Human material, however, presents several serious obstacles for genetic analysis. Not only the principal handicap involved in the lack of experiments, but also other special features make man a very poor subject for work in heredity. The number of individuals within each family is very small; intermarriage is comparatively rare; the interval of time between the generations is very long; and the characters studied are rarely amenable to accurate measurements.

Only the application of the most general hereditary laws, those of Mendelian inheritance and of sex-linked inheritance, has accordingly so far been possible with human material. Still, the experimental work has shown that even though these laws form the basis of all our knowledge of heredity, their manifestation is far more complicated than it would seem from many earlier investigations, where the case seemed closed when it was possible to demonstrate the occurrence of Mendelian segregation.
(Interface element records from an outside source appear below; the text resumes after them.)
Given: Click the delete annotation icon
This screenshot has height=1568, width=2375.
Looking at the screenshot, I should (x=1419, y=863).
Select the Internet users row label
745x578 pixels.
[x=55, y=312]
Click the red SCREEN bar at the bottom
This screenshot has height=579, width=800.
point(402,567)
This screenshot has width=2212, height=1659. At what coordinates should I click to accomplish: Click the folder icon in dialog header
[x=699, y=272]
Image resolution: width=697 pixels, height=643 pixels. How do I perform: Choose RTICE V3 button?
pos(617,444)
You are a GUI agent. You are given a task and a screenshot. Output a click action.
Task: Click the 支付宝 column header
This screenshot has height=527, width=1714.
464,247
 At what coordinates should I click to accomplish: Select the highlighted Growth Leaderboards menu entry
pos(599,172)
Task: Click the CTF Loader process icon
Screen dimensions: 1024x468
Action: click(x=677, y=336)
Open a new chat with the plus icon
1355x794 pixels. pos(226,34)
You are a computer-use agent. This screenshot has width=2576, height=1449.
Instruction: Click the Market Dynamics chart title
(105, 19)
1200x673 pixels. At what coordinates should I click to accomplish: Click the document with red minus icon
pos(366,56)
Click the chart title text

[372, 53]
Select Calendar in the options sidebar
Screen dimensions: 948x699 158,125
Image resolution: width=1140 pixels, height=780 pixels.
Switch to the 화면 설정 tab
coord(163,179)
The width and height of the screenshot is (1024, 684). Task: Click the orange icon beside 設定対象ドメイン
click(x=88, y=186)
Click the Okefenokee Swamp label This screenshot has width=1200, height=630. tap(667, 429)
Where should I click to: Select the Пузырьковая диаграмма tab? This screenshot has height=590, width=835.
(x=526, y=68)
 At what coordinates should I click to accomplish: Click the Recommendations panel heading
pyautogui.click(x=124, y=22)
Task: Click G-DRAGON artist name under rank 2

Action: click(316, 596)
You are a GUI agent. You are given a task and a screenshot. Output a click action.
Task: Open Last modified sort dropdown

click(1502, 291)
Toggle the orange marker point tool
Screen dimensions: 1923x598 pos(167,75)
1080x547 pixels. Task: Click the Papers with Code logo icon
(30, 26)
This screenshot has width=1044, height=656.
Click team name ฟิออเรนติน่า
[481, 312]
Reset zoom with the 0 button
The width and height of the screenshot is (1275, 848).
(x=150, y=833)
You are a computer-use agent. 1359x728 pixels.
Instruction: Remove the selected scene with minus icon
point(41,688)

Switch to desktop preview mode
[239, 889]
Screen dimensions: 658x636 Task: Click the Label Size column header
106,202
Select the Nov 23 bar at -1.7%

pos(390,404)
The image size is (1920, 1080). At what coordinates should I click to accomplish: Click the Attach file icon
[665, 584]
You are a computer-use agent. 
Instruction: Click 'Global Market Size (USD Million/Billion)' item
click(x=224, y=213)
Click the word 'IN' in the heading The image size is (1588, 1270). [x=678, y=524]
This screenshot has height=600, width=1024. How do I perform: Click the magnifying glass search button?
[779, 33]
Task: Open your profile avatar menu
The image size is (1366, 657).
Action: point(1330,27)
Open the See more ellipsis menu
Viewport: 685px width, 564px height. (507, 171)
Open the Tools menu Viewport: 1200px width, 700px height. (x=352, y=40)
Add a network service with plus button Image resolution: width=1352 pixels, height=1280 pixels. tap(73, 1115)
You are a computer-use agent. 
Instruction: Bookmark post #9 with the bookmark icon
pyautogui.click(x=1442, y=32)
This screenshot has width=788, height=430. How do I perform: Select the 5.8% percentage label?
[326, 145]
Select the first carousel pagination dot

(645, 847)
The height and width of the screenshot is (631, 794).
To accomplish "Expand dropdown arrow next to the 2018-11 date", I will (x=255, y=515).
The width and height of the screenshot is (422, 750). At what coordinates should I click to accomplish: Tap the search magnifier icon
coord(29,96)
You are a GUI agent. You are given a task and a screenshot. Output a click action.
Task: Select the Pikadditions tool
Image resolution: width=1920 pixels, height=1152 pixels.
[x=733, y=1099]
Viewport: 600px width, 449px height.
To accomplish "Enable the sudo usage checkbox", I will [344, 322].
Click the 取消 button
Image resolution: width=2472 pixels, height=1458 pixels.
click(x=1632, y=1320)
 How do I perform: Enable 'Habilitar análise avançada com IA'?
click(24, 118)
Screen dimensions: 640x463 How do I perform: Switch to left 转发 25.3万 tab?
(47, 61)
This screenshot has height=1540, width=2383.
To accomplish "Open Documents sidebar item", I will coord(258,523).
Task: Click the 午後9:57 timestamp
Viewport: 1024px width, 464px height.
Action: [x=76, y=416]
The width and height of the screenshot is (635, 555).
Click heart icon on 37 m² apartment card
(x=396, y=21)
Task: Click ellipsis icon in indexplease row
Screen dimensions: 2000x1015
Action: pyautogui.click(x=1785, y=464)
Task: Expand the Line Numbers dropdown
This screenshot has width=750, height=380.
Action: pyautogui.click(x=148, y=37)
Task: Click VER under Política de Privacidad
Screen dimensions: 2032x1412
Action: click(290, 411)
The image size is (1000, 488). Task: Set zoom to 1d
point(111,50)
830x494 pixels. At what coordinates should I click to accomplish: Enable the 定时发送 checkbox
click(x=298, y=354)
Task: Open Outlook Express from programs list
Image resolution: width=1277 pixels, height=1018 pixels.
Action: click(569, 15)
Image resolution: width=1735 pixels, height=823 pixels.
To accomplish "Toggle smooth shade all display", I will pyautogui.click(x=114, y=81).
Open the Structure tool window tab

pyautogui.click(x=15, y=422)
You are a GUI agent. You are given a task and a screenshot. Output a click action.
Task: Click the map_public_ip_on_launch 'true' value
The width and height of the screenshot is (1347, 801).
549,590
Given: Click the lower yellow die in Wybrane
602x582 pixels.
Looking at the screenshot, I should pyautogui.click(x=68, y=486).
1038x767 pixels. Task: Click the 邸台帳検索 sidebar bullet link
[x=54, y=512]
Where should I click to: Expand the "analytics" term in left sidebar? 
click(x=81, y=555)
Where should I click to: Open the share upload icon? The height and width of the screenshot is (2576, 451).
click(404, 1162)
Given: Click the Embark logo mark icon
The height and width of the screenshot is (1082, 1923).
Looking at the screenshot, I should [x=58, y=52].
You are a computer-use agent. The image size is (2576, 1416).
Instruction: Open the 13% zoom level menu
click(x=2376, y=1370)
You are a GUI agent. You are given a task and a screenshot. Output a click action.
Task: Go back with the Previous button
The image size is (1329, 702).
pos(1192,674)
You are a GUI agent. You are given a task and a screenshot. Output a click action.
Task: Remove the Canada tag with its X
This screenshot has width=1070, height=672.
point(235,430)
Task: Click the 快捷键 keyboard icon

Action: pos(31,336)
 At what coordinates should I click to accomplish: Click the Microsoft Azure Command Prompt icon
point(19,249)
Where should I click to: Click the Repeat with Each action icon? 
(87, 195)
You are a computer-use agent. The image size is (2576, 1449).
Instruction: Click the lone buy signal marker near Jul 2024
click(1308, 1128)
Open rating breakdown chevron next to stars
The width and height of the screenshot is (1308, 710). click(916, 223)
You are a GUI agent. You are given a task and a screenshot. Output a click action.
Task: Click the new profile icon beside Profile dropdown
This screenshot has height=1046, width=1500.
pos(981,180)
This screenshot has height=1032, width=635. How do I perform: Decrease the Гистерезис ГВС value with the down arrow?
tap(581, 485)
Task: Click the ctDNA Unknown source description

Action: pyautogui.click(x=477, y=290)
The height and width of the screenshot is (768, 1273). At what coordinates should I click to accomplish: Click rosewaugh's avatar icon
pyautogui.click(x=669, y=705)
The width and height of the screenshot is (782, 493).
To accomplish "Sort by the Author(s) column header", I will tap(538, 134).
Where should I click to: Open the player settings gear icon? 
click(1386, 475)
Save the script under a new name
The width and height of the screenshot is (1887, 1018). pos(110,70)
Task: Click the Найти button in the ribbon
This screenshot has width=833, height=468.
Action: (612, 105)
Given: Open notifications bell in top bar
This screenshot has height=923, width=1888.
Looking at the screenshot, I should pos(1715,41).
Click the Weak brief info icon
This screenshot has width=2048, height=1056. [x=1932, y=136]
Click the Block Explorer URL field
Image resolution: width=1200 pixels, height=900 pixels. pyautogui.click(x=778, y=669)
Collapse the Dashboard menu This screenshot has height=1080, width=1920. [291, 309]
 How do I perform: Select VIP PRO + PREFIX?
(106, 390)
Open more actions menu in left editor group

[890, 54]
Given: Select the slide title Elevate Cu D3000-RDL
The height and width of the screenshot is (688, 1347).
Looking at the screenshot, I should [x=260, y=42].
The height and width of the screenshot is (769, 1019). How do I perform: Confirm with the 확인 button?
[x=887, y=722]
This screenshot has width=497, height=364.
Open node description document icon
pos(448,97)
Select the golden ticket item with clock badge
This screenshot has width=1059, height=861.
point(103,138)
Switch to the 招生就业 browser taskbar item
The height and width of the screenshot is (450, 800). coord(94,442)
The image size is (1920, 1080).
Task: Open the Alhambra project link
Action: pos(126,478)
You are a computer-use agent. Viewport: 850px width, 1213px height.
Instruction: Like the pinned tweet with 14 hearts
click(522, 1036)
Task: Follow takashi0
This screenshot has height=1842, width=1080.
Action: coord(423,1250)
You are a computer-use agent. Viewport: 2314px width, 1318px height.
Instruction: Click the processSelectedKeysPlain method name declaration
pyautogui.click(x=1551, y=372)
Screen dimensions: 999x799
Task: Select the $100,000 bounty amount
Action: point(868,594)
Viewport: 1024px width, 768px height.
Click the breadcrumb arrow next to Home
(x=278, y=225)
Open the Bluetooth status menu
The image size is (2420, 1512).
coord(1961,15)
In spite of the difficulties and the incompleteness of the data which are due to the nature of this material, it is nevertheless desirable, whenever human characters are observed which are accessible for genetic analysis, to carry out this analysis and determine, if possible, whether or not the principles established through experimental work may be extended so as to include human material.

The hereditary character which forms the subject of the following investigation is a symmetrical shortness of a single (the second)phalanx of the second fingers and toes. This character is inherited within a Norwegian family, some members of which have emigrated to North America. Our attention was called to the material by Dr. Frimann Koren, of Christiania, who observed the malformation in some members of the family 15 years ago.